» **Exercise description**:
Copy out every line of the material below without changing anything.

>> Begin Recorded information

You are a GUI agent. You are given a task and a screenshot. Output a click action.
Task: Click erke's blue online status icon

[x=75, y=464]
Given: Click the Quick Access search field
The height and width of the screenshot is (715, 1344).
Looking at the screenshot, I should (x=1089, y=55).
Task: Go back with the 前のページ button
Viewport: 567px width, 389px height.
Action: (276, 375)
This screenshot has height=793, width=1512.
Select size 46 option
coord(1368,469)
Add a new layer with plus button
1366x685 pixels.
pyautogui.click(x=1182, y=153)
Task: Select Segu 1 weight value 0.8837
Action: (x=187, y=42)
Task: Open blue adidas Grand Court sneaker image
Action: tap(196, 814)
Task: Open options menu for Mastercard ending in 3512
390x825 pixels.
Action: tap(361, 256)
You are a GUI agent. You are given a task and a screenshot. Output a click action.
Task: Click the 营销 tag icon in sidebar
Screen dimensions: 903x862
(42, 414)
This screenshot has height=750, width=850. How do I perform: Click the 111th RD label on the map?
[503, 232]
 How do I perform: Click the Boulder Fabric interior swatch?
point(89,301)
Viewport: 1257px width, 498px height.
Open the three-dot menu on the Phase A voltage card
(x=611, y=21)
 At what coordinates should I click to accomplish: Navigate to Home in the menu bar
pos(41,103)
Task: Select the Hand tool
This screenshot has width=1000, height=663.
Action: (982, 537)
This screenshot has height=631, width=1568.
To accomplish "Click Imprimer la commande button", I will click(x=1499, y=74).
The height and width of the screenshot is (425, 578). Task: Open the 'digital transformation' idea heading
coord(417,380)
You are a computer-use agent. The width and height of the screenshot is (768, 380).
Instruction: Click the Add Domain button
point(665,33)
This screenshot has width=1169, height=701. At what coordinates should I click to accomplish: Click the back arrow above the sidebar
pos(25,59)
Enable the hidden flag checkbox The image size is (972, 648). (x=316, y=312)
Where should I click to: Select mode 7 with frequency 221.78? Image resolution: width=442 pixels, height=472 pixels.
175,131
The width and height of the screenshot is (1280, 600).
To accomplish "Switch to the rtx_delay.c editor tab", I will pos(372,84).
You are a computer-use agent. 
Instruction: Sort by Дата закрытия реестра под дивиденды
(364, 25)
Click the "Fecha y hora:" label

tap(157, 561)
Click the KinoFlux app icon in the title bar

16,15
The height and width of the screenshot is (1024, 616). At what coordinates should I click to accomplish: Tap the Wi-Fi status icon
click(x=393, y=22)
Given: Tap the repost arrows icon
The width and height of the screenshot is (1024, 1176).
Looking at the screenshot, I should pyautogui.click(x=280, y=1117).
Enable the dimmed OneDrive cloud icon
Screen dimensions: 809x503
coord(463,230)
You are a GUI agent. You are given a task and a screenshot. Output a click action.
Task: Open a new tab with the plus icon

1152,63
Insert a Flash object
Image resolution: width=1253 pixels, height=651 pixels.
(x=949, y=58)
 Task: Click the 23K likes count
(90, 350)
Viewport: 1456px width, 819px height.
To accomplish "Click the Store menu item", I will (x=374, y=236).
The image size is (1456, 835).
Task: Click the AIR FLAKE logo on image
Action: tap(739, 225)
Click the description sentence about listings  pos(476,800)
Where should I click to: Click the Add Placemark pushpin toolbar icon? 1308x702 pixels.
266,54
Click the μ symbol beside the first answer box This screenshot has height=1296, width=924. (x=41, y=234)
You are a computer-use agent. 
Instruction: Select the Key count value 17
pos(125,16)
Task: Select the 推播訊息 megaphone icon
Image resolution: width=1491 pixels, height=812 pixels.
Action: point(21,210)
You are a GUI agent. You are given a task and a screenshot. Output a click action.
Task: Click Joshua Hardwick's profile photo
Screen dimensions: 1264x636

>> End Recorded information

» **In response**:
You are a GUI agent. You are given a task and a screenshot. Output a click action.
Task: Click erke's blue online status icon

[x=75, y=464]
Given: Click the Quick Access search field
The height and width of the screenshot is (715, 1344).
Looking at the screenshot, I should (x=1089, y=55).
Task: Go back with the 前のページ button
Viewport: 567px width, 389px height.
Action: (276, 375)
This screenshot has height=793, width=1512.
Select size 46 option
coord(1368,469)
Add a new layer with plus button
1366x685 pixels.
pyautogui.click(x=1182, y=153)
Task: Select Segu 1 weight value 0.8837
Action: (x=187, y=42)
Task: Open blue adidas Grand Court sneaker image
Action: tap(196, 814)
Task: Open options menu for Mastercard ending in 3512
390x825 pixels.
Action: tap(361, 256)
You are a GUI agent. You are given a task and a screenshot. Output a click action.
Task: Click the 营销 tag icon in sidebar
Screen dimensions: 903x862
(42, 414)
This screenshot has height=750, width=850. How do I perform: Click the 111th RD label on the map?
[503, 232]
 How do I perform: Click the Boulder Fabric interior swatch?
point(89,301)
Viewport: 1257px width, 498px height.
Open the three-dot menu on the Phase A voltage card
(x=611, y=21)
 At what coordinates should I click to accomplish: Navigate to Home in the menu bar
pos(41,103)
Task: Select the Hand tool
This screenshot has width=1000, height=663.
Action: (982, 537)
This screenshot has height=631, width=1568.
To accomplish "Click Imprimer la commande button", I will click(x=1499, y=74).
The height and width of the screenshot is (425, 578). Task: Open the 'digital transformation' idea heading
coord(417,380)
You are a computer-use agent. The width and height of the screenshot is (768, 380).
Instruction: Click the Add Domain button
point(665,33)
This screenshot has width=1169, height=701. At what coordinates should I click to accomplish: Click the back arrow above the sidebar
pos(25,59)
Enable the hidden flag checkbox The image size is (972, 648). (x=316, y=312)
Where should I click to: Select mode 7 with frequency 221.78? Image resolution: width=442 pixels, height=472 pixels.
175,131
The width and height of the screenshot is (1280, 600).
To accomplish "Switch to the rtx_delay.c editor tab", I will pos(372,84).
You are a computer-use agent. 
Instruction: Sort by Дата закрытия реестра под дивиденды
(364, 25)
Click the "Fecha y hora:" label

tap(157, 561)
Click the KinoFlux app icon in the title bar

16,15
The height and width of the screenshot is (1024, 616). At what coordinates should I click to accomplish: Tap the Wi-Fi status icon
click(x=393, y=22)
Given: Tap the repost arrows icon
The width and height of the screenshot is (1024, 1176).
Looking at the screenshot, I should pyautogui.click(x=280, y=1117).
Enable the dimmed OneDrive cloud icon
Screen dimensions: 809x503
coord(463,230)
You are a GUI agent. You are given a task and a screenshot. Output a click action.
Task: Open a new tab with the plus icon

1152,63
Insert a Flash object
Image resolution: width=1253 pixels, height=651 pixels.
(x=949, y=58)
 Task: Click the 23K likes count
(90, 350)
Viewport: 1456px width, 819px height.
To accomplish "Click the Store menu item", I will (x=374, y=236).
The image size is (1456, 835).
Task: Click the AIR FLAKE logo on image
Action: tap(739, 225)
Click the description sentence about listings  pos(476,800)
Where should I click to: Click the Add Placemark pushpin toolbar icon? 1308x702 pixels.
266,54
Click the μ symbol beside the first answer box This screenshot has height=1296, width=924. (x=41, y=234)
You are a computer-use agent. 
Instruction: Select the Key count value 17
pos(125,16)
Task: Select the 推播訊息 megaphone icon
Image resolution: width=1491 pixels, height=812 pixels.
Action: point(21,210)
You are a GUI agent. You are given a task and a screenshot. Output a click action.
Task: Click Joshua Hardwick's profile photo
Screen dimensions: 1264x636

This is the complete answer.